## WORK INSTRUCTION:
From the data that follows, print exactly the lines starting at the one containing "[Search] (1627, 52)" and ending at the one containing "Travel (219, 437)"; include both of them and nothing more.
Start of RECORDS SHOWN
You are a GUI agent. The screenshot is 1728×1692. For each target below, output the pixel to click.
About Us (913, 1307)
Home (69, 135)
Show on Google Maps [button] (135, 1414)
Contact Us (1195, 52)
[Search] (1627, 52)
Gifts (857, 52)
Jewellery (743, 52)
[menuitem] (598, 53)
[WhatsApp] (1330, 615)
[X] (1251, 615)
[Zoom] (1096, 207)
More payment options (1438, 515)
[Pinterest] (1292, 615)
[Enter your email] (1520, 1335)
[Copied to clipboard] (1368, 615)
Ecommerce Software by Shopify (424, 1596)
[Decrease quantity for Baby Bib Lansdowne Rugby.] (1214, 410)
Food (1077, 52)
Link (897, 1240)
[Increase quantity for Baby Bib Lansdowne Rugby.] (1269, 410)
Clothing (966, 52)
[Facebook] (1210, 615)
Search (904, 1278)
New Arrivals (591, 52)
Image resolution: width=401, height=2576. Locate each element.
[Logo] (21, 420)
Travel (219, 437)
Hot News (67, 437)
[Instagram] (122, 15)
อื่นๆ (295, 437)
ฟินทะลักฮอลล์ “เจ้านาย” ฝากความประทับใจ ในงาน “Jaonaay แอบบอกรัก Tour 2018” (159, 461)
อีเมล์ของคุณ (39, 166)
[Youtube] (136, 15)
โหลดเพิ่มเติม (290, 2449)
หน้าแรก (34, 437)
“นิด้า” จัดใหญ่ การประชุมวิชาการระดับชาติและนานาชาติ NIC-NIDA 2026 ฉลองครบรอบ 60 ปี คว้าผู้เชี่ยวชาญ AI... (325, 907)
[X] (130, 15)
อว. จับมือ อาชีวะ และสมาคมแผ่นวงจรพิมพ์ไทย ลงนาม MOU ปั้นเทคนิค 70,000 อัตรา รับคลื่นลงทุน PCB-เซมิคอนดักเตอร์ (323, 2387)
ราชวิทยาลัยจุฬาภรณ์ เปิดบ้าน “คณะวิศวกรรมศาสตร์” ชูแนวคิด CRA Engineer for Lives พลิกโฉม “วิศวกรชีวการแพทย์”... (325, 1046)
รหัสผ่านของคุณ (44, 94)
End of RECORDS SHOWN
## ANSWER BOX:
[Search] (1627, 52)
Gifts (857, 52)
Jewellery (743, 52)
[menuitem] (598, 53)
[WhatsApp] (1330, 615)
[X] (1251, 615)
[Zoom] (1096, 207)
More payment options (1438, 515)
[Pinterest] (1292, 615)
[Enter your email] (1520, 1335)
[Copied to clipboard] (1368, 615)
Ecommerce Software by Shopify (424, 1596)
[Decrease quantity for Baby Bib Lansdowne Rugby.] (1214, 410)
Food (1077, 52)
Link (897, 1240)
[Increase quantity for Baby Bib Lansdowne Rugby.] (1269, 410)
Clothing (966, 52)
[Facebook] (1210, 615)
Search (904, 1278)
New Arrivals (591, 52)
Image resolution: width=401, height=2576. Locate each element.
[Logo] (21, 420)
Travel (219, 437)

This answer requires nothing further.